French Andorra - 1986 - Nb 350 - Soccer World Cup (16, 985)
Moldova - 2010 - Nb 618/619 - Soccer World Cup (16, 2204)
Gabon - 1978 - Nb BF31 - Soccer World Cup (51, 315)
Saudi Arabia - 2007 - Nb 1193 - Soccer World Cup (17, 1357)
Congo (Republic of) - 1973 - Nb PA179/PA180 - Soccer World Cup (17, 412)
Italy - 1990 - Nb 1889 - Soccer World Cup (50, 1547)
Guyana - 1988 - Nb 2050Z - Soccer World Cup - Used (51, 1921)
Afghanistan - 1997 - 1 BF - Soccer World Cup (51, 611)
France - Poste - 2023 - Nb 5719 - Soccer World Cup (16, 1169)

+-------+

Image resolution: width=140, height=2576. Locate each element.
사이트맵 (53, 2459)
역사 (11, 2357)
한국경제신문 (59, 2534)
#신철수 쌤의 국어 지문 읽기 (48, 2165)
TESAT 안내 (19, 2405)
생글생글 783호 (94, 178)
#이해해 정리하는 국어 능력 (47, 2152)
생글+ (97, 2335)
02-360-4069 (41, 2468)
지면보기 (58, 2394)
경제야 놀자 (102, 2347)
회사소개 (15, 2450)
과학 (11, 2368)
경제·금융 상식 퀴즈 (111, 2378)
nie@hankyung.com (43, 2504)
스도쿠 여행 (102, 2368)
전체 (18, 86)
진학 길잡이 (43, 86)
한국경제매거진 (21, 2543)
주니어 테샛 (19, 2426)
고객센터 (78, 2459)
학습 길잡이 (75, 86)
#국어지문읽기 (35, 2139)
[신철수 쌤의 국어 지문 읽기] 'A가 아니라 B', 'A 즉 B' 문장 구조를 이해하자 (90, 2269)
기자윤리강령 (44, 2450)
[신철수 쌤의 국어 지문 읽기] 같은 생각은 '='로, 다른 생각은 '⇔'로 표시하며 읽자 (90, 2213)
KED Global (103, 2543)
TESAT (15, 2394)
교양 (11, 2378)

+-------+

Assigned task>
Which lines of the data contain the word "Soccer"? Copy each one.

Response below>
French Andorra - 1986 - Nb 350 - Soccer World Cup (16, 985)
Moldova - 2010 - Nb 618/619 - Soccer World Cup (16, 2204)
Gabon - 1978 - Nb BF31 - Soccer World Cup (51, 315)
Saudi Arabia - 2007 - Nb 1193 - Soccer World Cup (17, 1357)
Congo (Republic of) - 1973 - Nb PA179/PA180 - Soccer World Cup (17, 412)
Italy - 1990 - Nb 1889 - Soccer World Cup (50, 1547)
Guyana - 1988 - Nb 2050Z - Soccer World Cup - Used (51, 1921)
Afghanistan - 1997 - 1 BF - Soccer World Cup (51, 611)
France - Poste - 2023 - Nb 5719 - Soccer World Cup (16, 1169)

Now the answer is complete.